What you will do:
Please give again, exactly and only, the stretch of lines from the one containing "[Le tue preferenze" to the end of the entries below.

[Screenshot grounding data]
====

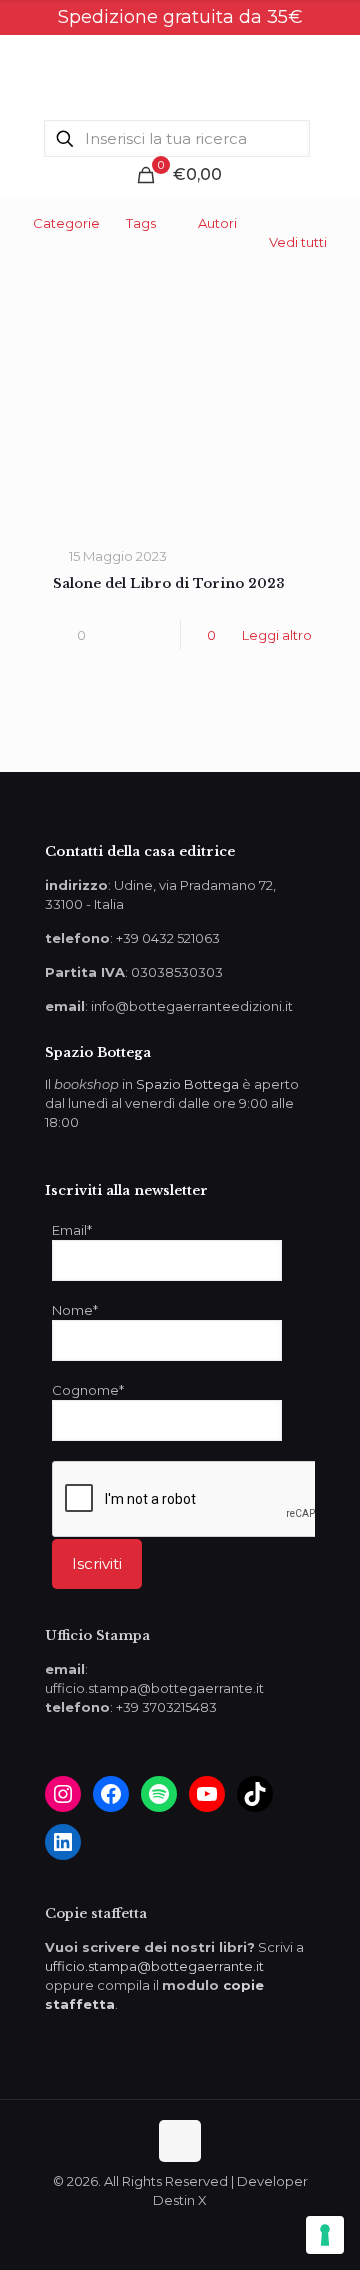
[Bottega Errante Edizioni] (180, 75)
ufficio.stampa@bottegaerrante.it (154, 1966)
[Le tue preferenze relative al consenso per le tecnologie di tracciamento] (325, 2235)
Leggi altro (277, 635)
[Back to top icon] (180, 2141)
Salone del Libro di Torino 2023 (169, 583)
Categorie (66, 223)
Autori (217, 223)
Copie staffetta (96, 1913)
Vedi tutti (298, 242)
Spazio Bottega (187, 1084)
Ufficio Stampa (97, 1635)
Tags (141, 223)
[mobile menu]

====

Solution to the exercise:
[Le tue preferenze relative al consenso per le tecnologie di tracciamento] (325, 2235)
Leggi altro (277, 635)
[Back to top icon] (180, 2141)
Salone del Libro di Torino 2023 (169, 583)
Categorie (66, 223)
Autori (217, 223)
Copie staffetta (96, 1913)
Vedi tutti (298, 242)
Spazio Bottega (187, 1084)
Ufficio Stampa (97, 1635)
Tags (141, 223)
[mobile menu]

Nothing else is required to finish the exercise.